LIAT claims that its pilots are threatening industrial action, but the Leeward Islands Airline Pilots Association (LIALPA) has issued a denial.
However, THE VOICE has learned that some of the pilots employed with the airline are for undertaking industrial action, while others are against the idea and some are undecided.
The two bodies are at loggerheads over several issues including the dismissal by the airline of two pilots, pay rates for the heavier ATR-72 aircraft the company has purchased, crew rostering, loss of pilots, the renewal of the airline’s fleet renewal, among other things.
The LIALPA yesterday denied making any suggestions that it threatened industrial action so as to disrupt regional travel come next week.

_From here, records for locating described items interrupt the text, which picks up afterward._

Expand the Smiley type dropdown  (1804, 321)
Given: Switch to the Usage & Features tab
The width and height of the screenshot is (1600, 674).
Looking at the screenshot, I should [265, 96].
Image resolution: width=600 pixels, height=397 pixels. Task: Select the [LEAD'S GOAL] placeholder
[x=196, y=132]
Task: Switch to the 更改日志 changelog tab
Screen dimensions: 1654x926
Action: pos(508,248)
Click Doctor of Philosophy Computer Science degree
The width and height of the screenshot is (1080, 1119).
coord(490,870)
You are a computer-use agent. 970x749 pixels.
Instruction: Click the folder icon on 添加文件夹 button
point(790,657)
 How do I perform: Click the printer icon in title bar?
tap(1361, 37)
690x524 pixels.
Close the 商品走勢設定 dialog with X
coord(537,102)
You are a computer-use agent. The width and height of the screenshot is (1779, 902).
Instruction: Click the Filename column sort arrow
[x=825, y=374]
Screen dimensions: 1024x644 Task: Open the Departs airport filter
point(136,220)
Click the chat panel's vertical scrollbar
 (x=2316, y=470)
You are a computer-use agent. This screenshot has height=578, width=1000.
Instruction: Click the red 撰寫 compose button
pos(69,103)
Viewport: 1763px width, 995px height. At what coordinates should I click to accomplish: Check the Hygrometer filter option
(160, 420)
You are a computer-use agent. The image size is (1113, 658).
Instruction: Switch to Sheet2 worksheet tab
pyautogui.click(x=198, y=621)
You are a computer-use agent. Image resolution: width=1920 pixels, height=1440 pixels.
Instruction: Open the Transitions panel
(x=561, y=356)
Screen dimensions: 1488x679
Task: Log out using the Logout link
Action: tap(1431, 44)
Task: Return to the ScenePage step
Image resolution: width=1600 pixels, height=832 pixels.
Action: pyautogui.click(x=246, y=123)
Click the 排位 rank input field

“No industrial action has been planned or suggested at this moment by LILAPA, contrary to what LIAT has suggested,” Chairman of LIALPA, Patterson Thompson told THE VOICE Friday.
His denial was in response to a statement by LIAT that this was a tactic employed by the pilots association usually before a holiday.
LIALPA last week highlighted the core of the issues causing industrial problems in the airline. LIAT says that LIALPA’s statement was “highly suggestive of the threat of industrial action”.
“Threatening industrial action shortly before a public holiday, in this case, , the Easter period, is a common, often repeated and cynical tactic employed by LIALPA to exploit the fears of the travelling public,” LIAT statement read in part.
However, Thompson said that if there is any instability in the region’s travel market at the moment then LIAT is the one to be blamed.
“If anyone has placed any instability in the market it is LIAT,” Thompson said, referring to the statement by LIAT.
“The statement we released did not in any way threaten any industrial action as noted by LIAT,” Thompson added.
The uncertainty of industrial action by the airline’s pilots and the likely disruption in air travel that could follow are already causing anxiety across the region among the travelling public and businesses that depend on the airline for their survival.
The situation is even grimmer should industrial action take place, noted the airline’s Chief Executive Officer, David Evans.
“…Unless we can reach a common understanding of LIAT’s current circumstances, LIAT’s future looks bleak. We will do everything we can to minimize industrial action over the Easter period, for the sake of the travelling public. If, however, there is significant disruption, the resulting financial crunch would mean that salary payments would be further delayed, and the airline would be unable to meet the demands of its creditors. Such a situation would put LIAT in a position of no return, leading to a shutdown of the airline. This would be catastrophic for the entire region and its economies and the jobs and livelihoods of thousands of people,” Evans said.
Monday will be a crucial day for both LIAT and LIALPA as both sides are scheduled to meet for talks in an attempt to once again reach an amicable settlement in resolving their industrial problems.
A major sticking point in the discussions is the description given to a fund that was set up as was agreed by the two parties in their collective agreement. Thompson says that the contract LIALPA has with LIAT speaks of a Provident Fund and not a Pension Fund, which is the name LIAT chooses to use in its description of the fund.
“Our contract speaks to a Provident Fund and not a Pension Fund. This point is further reinforced in the Inniss Arbitration where it states that “in the interim the Company shall maintain a provident fund into which it shall pay the sum of…” Thompson said, adding that his association had not given permission for pension deductions.
LIAT however is saying that deductions from the fund are neither illegal nor unauthorized, and that the courts held that in the management of the (pension) fund it was acting in the best interest of its employees.